D’où viennent l’effondrement de la politesse, la montée de l’individualisme, la disparition des valeurs, le manque de respect croissant, etc. ?
Mai 68, certainement. Mais aussi la perte d’homogénéité de la société française, qui entraîne une peur vis-à-vis des gens qui nous entourent. Sans compter l’absence de contrôleurs, policiers ou autres représentants de l’ordre qui, autrefois, auraient mis fin à ces débordements.

En quoi consiste le bare beating ?
Le bare beating vient de « bare » (nu) et de « beat » (battement, comme le rythme qu’on peut entendre sortir d’un téléphone). Le son sort librement d’un téléphone, sans que son propriétaire n’utilise de casque ou d’écouteurs.
L’expression est apparue au Royaume-Uni il y a environ un an. En août 2025, elle était déjà suffisamment répandue pour faire l’objet de discussions et de mesures dans les transports britanniques.
Au lieu de dire « il fait du bare beating », on pourrait dire : il impose le son de son téléphone aux autres passagers.
Au lieu de dire « il faut lutter contre le bare beating », on pourrait dire : il faut lutter contre le son des téléphones imposé aux autres passagers.
« La législation et les règlements intérieurs (comme à la SNCF) interdisent déjà de perturber la tranquillité d’autrui avec des appareils sonores, mais le manque de réaction ou la peur d’un conflit empêche souvent les usagers d’intervenir. » (Ouest France)

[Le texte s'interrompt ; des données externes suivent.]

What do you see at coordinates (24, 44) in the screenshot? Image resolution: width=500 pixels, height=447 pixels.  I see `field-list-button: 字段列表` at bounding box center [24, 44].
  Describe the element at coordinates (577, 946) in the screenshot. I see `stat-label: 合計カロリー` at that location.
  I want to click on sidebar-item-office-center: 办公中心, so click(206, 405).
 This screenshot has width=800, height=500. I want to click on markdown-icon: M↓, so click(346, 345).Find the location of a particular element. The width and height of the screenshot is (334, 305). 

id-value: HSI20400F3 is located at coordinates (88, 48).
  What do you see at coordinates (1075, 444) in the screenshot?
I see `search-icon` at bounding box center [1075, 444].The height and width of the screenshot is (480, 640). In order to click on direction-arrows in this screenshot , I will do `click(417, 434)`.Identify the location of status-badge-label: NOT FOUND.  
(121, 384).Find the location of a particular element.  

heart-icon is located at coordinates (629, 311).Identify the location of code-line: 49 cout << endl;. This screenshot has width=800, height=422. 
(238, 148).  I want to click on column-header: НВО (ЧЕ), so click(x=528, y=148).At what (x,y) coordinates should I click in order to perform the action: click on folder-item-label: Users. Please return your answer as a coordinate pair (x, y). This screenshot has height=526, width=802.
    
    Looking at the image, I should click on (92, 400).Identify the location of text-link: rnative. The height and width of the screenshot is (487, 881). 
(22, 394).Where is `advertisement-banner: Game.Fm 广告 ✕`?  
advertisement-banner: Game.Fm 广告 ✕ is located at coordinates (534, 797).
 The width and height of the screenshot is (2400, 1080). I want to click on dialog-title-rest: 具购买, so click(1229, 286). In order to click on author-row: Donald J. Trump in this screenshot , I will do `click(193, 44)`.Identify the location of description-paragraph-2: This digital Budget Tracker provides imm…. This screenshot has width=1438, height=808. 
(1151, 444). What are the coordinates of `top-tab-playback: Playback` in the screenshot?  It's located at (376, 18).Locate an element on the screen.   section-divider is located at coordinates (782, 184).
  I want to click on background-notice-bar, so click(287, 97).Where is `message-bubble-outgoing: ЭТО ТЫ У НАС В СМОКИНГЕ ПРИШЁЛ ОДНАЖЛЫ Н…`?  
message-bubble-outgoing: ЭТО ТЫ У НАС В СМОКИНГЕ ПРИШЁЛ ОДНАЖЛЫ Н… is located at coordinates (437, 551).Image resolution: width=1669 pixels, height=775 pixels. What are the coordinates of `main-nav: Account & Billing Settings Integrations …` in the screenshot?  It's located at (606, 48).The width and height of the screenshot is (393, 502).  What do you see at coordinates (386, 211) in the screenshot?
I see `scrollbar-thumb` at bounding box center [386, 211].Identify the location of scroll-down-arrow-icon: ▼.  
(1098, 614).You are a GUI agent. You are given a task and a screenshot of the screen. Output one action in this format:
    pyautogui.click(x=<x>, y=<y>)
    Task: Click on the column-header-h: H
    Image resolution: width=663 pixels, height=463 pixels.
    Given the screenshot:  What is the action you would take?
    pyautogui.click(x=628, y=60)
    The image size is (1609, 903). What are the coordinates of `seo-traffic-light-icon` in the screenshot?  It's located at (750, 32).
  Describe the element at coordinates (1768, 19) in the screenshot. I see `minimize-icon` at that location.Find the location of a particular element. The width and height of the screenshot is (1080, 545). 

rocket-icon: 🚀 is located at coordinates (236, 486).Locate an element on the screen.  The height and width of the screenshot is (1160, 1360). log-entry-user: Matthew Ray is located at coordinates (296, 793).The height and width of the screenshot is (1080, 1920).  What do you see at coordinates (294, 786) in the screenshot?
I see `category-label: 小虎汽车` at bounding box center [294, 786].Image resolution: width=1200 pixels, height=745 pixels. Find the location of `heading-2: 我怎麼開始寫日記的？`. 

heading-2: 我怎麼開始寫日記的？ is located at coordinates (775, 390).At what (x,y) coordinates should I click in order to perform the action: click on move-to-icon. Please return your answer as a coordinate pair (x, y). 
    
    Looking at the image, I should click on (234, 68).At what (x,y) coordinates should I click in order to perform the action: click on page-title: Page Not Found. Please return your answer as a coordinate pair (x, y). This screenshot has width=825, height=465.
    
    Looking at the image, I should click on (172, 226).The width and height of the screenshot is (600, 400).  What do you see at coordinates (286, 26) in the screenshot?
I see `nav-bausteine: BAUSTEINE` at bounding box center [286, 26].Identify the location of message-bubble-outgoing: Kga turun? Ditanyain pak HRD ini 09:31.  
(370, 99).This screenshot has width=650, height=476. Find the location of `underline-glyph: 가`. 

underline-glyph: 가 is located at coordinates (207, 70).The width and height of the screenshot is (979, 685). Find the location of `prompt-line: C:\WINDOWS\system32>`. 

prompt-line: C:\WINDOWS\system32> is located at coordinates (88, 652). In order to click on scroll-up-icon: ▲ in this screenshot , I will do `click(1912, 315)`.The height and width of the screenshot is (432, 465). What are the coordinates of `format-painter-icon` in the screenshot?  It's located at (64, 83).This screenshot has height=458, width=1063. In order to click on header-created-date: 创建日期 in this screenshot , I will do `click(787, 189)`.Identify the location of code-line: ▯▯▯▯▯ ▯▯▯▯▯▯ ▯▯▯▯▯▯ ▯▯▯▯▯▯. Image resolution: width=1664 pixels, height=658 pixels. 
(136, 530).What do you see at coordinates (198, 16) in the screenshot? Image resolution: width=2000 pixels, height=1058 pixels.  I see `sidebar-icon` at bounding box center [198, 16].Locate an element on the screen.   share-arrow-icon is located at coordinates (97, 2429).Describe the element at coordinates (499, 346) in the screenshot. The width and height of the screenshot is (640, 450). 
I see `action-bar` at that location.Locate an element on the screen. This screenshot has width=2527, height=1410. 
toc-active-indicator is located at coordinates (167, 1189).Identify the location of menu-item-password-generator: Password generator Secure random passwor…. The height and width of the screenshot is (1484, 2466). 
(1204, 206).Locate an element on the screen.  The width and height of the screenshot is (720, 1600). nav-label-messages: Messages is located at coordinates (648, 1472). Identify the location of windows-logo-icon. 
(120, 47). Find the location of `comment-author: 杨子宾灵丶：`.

En France, de nos jours, on hésite à protester
SNCF : une femme reçoit un coup de poing pour avoir demandé à un passager de baisser le son de son téléphone à bord d’un train (La Dépêche)
Rares sont ceux qui protestent encore face aux mauvais comportements. On a trop peur de se faire agresser : on baisse la tête, on rase les murs, on rentre vite chez soi, on évite les centres-ville à certaines heures.